Kemik Yogunlugu Olcum Yontemleri

Kemik Yoğunluk Ölçüm Yöntemlerinde Kullanılan Terimler


Dansitometre


Radyasyonla çalışan cihazlardır; bir taraftan verilen ışın, kemiği geçtikten sonra karşı taraftaki dedektörle (sintilatör) kaydedilir. Işının absorbsiyonuna göre kemik yoğunluğu hesaplanır. Tüm absorbsiyometrik tetkikler istenilen bölgeye(Region of Interest: ROI) penetre olan gama veya X ışını fotonlarının burada yayılıp taranması sonucu ortaya çıkan enerjideki azalmaya bağlıdır. Belirli tarama mesafelerindeki değişiklik veya azalmaya dayanan software algoritmleriyle kemik kenarları saptanır.

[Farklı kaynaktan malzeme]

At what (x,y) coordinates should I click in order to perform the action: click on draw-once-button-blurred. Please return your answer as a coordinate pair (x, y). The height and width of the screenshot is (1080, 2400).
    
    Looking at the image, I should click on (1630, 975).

BMC (Bone Mineral Content)


Tek enerji metodlarında sonuçlar, aksiyal yönde kemik uzunluğu başına düşen kemik mineral içeriği(g/cm) olarak verilir, çünkü kemiğin sadece küçük bir transvers kesiti taranır. Çift enerji metodlarında sonuçlar, anatomik bölge (örneğin vertebra, tüm vucut) başına kemik kütlesi olarak verilir. Burada da, BMC cinsindendir, ancak tek enerjili ölçümden farklı olarak birimi gram cinsindendir(30,33,34).


BMD( Bone Mineral Density)


Bölgesel yoğunluk ölçümüdür(g/cm2) ve tek enerjili metodlarda BMC(g/cm)’nin taranan kemiğin genişliğine bölünmesiyle, cift enerji metodlarında ise BMC (g)’nın taranan alana bölünmesiyle ortaya çıkar. Diğer bir ifadeyle ölçümü yapılan kemiğin birim alanının yoğunluğudur(g/cm2), kemiğin bir yüzeyinden karşı yüzeyine uzanan 1 cm2 alanında bir kesittir. İri yapılı şahıslarda BMD bu yüzden daha yüksektir. Kemik çapı kalın olduğundan iki yüzey arasındaki mesafe büyür; daha fazla kemik dokusu ölçüme girerek daha yüksek yoğunluk elde edilir.


BMD, kemik riskini tahminde ve osteoporozlu ile normal şahısların ayrımını yapmada en değerli göstergedir. Kemik kenarlarının saptanması ya da ufak hareketler hem BMC’yi hem de kemik genişliğini eşit derecede etkilemesi nedeniyle ölçüme daha düşük hata payı söz konusudur. BMC’den daha yüksek hassasiyeti vardır ve özellikle longitudinal çalışmalar için olumlu bir özelliktir. BMD’de meydana gelen her 1 SD’lik(Standart dağılım) düşüş kırık riskini 2 kat arttırır. BMD ve genç erişkin ortalaması dikkate alınarak osteoporoz riski ve fraktür riski belirlenir. Ön-arka omurga BMD’si 1 g/cm2 ’nin altında ise ya da femur BMD’si 0,8 g/cm2 ’nin altında ise, hasta ‘kırık riski’ grubundadır (Fraktür eşiği). BMD değeri, genç erişkin ortalamasının 2 SD’den fazla altında ise ‘osteoporoz risk’grubundadır. Femur BMD değerinin 0,6 g/cm2’nin altına düşmesi ise ‘yüksek fraktür riski’dir, minimal travma ile fraktür olabilir.


Genç Erişkin Yüzdesi (Young Adult %)


Hasta BMD’sinin aynı ırk ve cinsiyetten olan 20-40 yaşları arasındaki kişilerin beklenen ortalama doruk kemik kütlesine göre durumunu gösterir. Ortalama değer; çekimi yapılan kişinin kırık riskinin belirlenmesinde çok değerli bir referans olarak kullanılır. Buna göre 1 SD’lik azalmaya karşılık fraktür riski 2 katına cıkar.